In 2009, Chad Duncan reportedly drove past a Yakima home and fired bullets at it. One of these bullets grazed the head of an occupant. Witnesses called 911 and identified the car as white in color. Shortly thereafter, Duncan's white vehicle was pulled over and officers ordered all three occupants out of the car and handcuffed.
Without a warrant to search the vehicle, police opened the doors of the car. They found shell casings on the floor and a gun between the passenger seat and the door. Duncan was arrested on six counts of first degree assault; and even though his attorneys challenged the legality of the search, their motion to suppress the gun evidence was denied and Duncan was convicted.
Duncan appealed, and the case eventually wound up in the Washington Supreme Court. In the court's ruling, the justices noted one officer's testimony that:
“he saw shell casings and decided to search the car in order ‘to make sure we weren't going to [be] towing a car with a handgun inside that could possibly discharge.'”
According to the ruling, the trial judge:
“… also found the sweep of the car and the seizure of the gun were lawful because of the danger posed by an unsecured weapon in a car as it is being towed.”
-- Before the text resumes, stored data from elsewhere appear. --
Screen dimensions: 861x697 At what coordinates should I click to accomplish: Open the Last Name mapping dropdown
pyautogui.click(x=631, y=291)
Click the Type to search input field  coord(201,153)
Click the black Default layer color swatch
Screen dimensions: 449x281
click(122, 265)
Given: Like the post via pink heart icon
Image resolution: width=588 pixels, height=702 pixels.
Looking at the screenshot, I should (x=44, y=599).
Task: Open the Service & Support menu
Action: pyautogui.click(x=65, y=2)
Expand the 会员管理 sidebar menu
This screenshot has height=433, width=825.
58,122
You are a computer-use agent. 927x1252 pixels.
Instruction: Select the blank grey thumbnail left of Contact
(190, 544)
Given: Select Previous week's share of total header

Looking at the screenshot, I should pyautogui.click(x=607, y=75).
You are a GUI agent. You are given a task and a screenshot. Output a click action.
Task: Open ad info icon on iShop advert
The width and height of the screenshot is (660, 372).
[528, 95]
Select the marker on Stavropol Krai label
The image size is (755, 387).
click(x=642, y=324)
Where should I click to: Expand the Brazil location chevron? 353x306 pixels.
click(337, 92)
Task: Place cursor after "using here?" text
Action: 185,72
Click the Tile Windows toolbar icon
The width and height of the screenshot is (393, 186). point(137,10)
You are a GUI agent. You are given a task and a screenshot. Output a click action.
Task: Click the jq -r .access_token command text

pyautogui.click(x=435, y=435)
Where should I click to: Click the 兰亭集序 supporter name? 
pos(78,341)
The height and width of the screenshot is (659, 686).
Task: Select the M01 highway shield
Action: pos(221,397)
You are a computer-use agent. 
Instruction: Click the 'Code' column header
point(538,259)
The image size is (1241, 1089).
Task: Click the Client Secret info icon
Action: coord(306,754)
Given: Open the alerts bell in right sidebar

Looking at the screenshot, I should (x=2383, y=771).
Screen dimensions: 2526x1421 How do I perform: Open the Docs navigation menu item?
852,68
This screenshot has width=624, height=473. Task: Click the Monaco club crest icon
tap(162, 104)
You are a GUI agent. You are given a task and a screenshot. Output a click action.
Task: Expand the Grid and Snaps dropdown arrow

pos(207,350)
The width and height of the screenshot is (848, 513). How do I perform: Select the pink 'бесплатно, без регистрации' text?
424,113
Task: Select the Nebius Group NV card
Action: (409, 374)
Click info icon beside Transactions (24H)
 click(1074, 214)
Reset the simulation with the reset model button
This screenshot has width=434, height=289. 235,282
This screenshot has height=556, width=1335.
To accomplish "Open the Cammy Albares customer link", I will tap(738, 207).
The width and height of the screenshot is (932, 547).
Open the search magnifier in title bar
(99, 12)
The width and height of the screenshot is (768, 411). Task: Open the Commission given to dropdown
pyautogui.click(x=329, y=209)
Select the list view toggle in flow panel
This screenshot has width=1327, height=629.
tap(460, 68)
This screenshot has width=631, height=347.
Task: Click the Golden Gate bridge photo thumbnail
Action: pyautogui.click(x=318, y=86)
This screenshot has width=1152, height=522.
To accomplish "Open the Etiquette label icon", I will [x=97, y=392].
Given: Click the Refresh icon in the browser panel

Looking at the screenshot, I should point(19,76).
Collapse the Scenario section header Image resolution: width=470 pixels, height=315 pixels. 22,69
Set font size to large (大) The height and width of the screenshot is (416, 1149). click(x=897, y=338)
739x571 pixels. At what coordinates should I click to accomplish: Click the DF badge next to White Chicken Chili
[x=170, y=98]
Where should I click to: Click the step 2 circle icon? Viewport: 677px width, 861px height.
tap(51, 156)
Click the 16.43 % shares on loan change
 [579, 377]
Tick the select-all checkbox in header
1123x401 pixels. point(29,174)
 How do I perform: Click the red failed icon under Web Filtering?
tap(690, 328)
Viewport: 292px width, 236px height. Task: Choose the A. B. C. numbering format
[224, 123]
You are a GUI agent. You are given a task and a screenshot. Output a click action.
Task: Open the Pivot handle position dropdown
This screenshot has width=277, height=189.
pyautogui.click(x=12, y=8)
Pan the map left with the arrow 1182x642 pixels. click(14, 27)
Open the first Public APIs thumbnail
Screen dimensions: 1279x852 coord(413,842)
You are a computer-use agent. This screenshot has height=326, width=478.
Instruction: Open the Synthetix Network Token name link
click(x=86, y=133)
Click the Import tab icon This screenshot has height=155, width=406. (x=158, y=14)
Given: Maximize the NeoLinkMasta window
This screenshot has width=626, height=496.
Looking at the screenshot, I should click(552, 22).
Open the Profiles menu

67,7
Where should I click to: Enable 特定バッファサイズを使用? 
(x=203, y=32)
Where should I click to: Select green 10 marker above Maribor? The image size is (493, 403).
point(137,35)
Because of this exception, the Supreme Court ruled that the search was admissible and that Duncan's conviction was affirmed.
But one question remains unanswered: was there really a threat of the firearm discharging by itself while the vehicle was being towed?
No specific case of this type of occurrence was cited in the Supreme Court ruling; the police and judges seemed to simply accept this argument on its face. However, weapons experts note that all handguns manufactured in recent years are certified as “drop safe,” meaning that they have passed “drop tests” and will not go off by themselves. As one weapons consultant adds:
“[The] odds of a gun firing without being dropped are a statistical zero.”
The vast majority of unintentional weapon discharges involve someone placing their finger on the trigger (accidentally or purposely) – which would not have happened in an empty towed vehicle. But if most or all of your knowledge of firearms consists of what you watch on TV or in the movies, then you might actually think that guns frequently “go off” by themselves.
Again, it's not unlikely that Duncan's conviction would have been upheld on other grounds. But the laws are intended to be applied to every Washington resident – even if they are accused of a drive-by shooting – so this high court ruling based on a false premise should be a bit disconcerting to people who advocate justice and equality under the law.